Categories: Tech Threads

Manual procedure to add a new Datanode into an existing basic data lake without Apache Ambari or Cloudera Manager. Constructed using HDFS (Hadoop Distributed File System) on the multi-node cluster


The aim of this article is to highlight the essential steps when there would be a need for a new DataNode into an exiting multi-node Hadoop cluster. Midsize or startup data-driven companies are relying nowadays on multi-node Hadoop cluster to store enormous volume of unstructured data for further processing with ELT (Extraction from the source -> Loading to Storing area -> Transformation and process when desire) principle. With the enormous growth of unstructured data, ETL (Extraction -> Transformation -> Loading) becoming a major challenge with traditional RDBMS/Data warehousing system for persistence. Suddenly there might be an urgency to expand the size of existing storing area where data is already ingested and batch processed. Typically this kind of situation arises when client/customers want to add/ingest new data on top of already persisted data and process it to get more insight to compare to the previous result. Adding a new DataNode to the cluster is the best option to expand storage area compare to adding disk into the already running DataNode. In other words, we can say scaling the cluster horizontally. Multiple steps have been explained below in sequence to achieve this with the following assumptions.
– System holding the Name or Master Node in the cluster has avoided Apache Amabari or Cloudera Manager installation due to limited hardware resources.
– Hadoop CDH 2.5.x is installed and running in the existing cluster on OS Ubuntu 14.04
– The system that is designated as new DataNode has 16 GB RAM with the 1TB hard disk. Also, It has to replicate the same user account with administrator privilege from the running DataNode. ssh is installed and sshd is running to use the Hadoop scripts that manage remote Hadoop daemons.

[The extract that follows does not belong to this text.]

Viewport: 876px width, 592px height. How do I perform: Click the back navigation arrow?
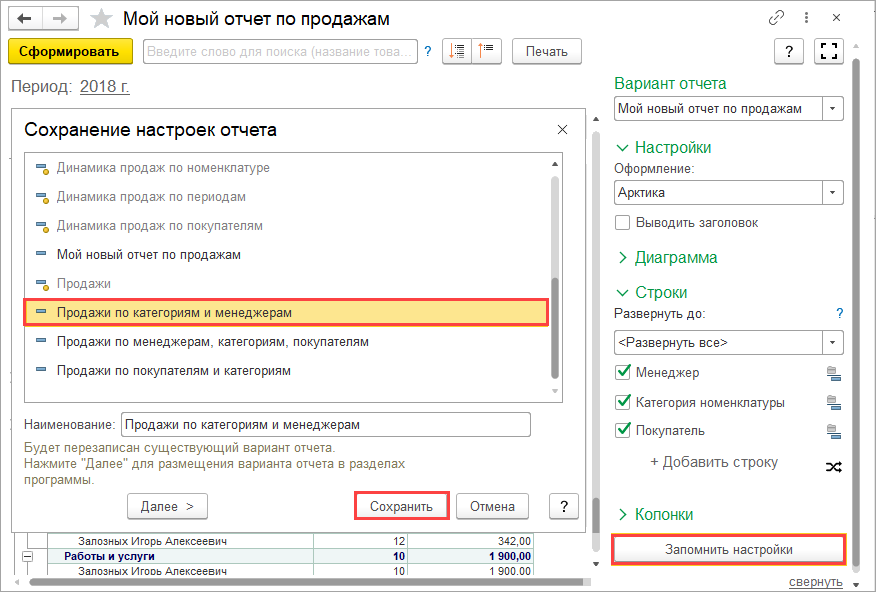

Step -1. Assign static IP address and disable IPv6 in the new DataNode before connecting to the cluster network.
a. Static IP address with alias name of all the existing DataNodes including Master Node has to be added in /etc/hosts file.
b. New alias name along with static IP address of the new DataNode in /etc/hosts file.
c. Modify /etc/network/interfaces to enable eth0 as well as to add address, netmask, gateway. Address in /etc/network/interfaces representing the static IP address of new DataNode.


auto eth0
iface eth0 inet static
address 192.168.xx.xxx
netmask 255.255.255.0
gateway 192.168.xx.x

d. ipv6 in Ubuntu 14.04 can be disabled by adding the following entry in /etc/sysctl.conf


net.ipv6.conf.all.disable_ipv6 = 1
net.ipv6.conf.default.disable_ipv6 = 1
net.ipv6.conf.eth0.disable_ipv6 = 1

e. By default hostname for Ubuntu 14.04 is “Ubuntu” and available in /etc/hostname file. This default hostname has to be replaced with the alias name of new DataNode as defined in /etc/hosts file.
Step -2 Copy “id_rsa.pub” key from Master/NameNode
Since the public key id_rsa.pub already generated during initial deployment phase and available in the master/Namenode, we just need to copy it from the Master/ Name Node terminal to new DataNode. Before that, make sure .ssh directory is available on new DataNode else should be created from Master Node/Name Node terminal.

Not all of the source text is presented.